## Task directions
Extract the line that contains "Given: Select the Apply navigation item" and every line after it to the end of the records below, exactly as written and nothing else.
(Given information begins)
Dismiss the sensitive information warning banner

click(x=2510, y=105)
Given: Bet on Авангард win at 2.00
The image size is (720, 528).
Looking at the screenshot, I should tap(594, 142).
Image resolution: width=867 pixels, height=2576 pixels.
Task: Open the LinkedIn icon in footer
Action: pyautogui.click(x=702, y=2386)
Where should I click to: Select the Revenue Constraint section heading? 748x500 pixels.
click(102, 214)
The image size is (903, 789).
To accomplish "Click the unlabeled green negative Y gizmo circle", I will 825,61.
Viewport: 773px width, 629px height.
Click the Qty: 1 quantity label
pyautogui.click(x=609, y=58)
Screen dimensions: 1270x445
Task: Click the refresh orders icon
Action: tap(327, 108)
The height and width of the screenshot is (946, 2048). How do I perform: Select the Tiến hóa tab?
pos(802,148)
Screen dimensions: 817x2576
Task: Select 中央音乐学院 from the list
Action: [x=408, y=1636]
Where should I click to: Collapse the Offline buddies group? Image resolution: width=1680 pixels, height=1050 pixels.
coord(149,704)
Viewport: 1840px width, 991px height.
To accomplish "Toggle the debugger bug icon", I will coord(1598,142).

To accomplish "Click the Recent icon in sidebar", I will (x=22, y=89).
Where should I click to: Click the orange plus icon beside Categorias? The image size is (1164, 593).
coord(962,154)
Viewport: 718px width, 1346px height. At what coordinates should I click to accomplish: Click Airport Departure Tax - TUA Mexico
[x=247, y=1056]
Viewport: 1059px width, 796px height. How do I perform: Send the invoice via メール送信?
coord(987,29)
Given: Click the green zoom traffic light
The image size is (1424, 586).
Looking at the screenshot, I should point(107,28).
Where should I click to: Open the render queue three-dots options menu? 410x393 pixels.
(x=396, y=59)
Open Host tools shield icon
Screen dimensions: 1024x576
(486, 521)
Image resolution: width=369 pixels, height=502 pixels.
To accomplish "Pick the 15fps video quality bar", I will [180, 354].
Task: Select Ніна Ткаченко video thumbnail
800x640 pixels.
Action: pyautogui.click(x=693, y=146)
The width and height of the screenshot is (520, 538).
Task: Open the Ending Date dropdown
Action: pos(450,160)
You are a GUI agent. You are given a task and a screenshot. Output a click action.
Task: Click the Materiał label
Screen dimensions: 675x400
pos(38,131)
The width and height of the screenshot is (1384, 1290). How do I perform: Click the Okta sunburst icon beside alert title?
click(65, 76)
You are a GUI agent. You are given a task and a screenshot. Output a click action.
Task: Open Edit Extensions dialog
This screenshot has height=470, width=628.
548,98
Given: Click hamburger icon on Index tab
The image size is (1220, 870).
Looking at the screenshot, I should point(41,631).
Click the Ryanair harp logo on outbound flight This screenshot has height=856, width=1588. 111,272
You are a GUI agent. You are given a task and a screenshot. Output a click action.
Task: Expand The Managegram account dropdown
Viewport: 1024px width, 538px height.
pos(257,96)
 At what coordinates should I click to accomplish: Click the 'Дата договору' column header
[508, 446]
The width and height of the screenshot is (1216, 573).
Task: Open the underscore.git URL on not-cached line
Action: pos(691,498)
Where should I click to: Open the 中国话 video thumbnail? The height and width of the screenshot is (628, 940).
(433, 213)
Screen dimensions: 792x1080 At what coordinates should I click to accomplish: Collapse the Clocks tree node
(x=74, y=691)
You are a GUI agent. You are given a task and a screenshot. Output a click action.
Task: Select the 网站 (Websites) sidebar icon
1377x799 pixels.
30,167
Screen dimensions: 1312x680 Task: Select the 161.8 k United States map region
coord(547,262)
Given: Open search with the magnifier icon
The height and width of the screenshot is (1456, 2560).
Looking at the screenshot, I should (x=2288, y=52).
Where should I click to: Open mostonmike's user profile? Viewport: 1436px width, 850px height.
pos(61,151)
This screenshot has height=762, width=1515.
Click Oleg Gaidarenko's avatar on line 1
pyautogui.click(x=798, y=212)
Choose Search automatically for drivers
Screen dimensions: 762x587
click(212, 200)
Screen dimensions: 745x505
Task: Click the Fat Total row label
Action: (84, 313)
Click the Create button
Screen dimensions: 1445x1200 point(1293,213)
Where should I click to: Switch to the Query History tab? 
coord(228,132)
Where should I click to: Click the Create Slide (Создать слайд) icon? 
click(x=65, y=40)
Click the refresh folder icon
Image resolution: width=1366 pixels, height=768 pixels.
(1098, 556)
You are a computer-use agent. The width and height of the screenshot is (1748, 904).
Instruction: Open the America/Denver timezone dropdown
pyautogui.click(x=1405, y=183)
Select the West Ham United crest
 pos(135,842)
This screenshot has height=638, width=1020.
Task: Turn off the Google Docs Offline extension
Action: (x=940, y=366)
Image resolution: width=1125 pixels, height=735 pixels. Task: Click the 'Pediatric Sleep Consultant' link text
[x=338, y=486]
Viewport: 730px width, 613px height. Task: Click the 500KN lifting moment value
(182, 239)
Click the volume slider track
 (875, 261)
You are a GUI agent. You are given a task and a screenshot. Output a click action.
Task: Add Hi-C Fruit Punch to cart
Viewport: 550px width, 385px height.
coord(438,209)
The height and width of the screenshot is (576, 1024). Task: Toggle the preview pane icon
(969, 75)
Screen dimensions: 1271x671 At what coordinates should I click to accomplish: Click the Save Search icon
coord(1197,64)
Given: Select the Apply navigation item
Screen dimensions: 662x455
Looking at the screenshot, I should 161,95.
(Given information ends)
## Problem solution
Given: Select the Apply navigation item
Screen dimensions: 662x455
Looking at the screenshot, I should 161,95.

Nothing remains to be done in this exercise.